At 8:40 last night, I realized that the cicadas, which had been calling while I weeded along the side of the house a half hour earlier, had given way to crickets about 10 minutes earlier than they did a week ago. Jupiter was low in the southwest, and through the telescope I could pick out three of its moons, two trailing off to the west of Jupiter, one straggling off to the east. The great Dane County naturalist Ken Wood, when he was in the Peace Corps, decades before I knew him, used to have his students sketch Jupiter’s moons over the course of a few nights to show themselves that the moons revolved around the great planet. In the car yesterday afternoon, my sons and I had discussed whether it does people any good to know about the world, or to know about other worlds. I argued that it does, and I said something vague about how knowing about other planets tells us about our own. It’s true, of course: we do learn about our world by studying other planets, and this is often the stated reason for studying the universe. Neither of the boys were compelled by this, however, nor was I. I don’t spend time studying the world primarily because of the things I can do with that knowledge. I do it because I like it, and any justification I could give you that strayed far from that wouldn’t be entirely true.

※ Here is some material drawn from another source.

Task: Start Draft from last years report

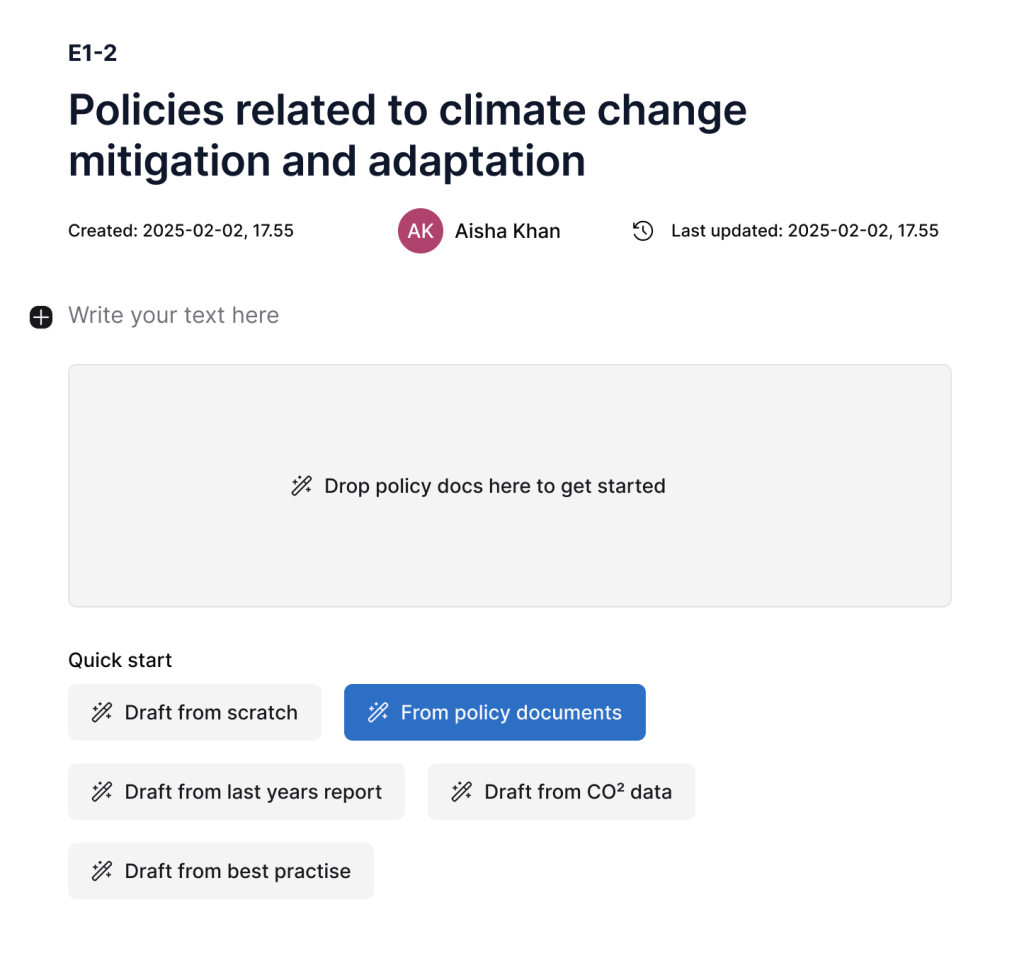Action: click(237, 792)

My sons came home from the park at about 9:00 p.m. and looked through the scope with me. Venus was sinking below the horizon. We found Jupiter again, and while we tried to get the planet and its moons in focus, the boys told me about their visit to the park. They could hardly contain their excitement and were talking over each other, but from what they said I believe they simply hung a hammock between two trees and took turns swinging. They appear to have had the place to themselves, and they got to watch night coming on in a park they know well, but only by daylight. It sounded lovely.
Becoming aware of any corner of the world gives you a new part of the world to love. When you become familiar with the timing of the constellations, with where the deer mouse tracks run across the road after a light snow and where the wood thrushes like to hang out in the spring, with the sounds of park around the corner after nightfall, with the birds waking up in your backyard, you build a new room in your imagination. Your love of life becomes richer. You become a little bit larger.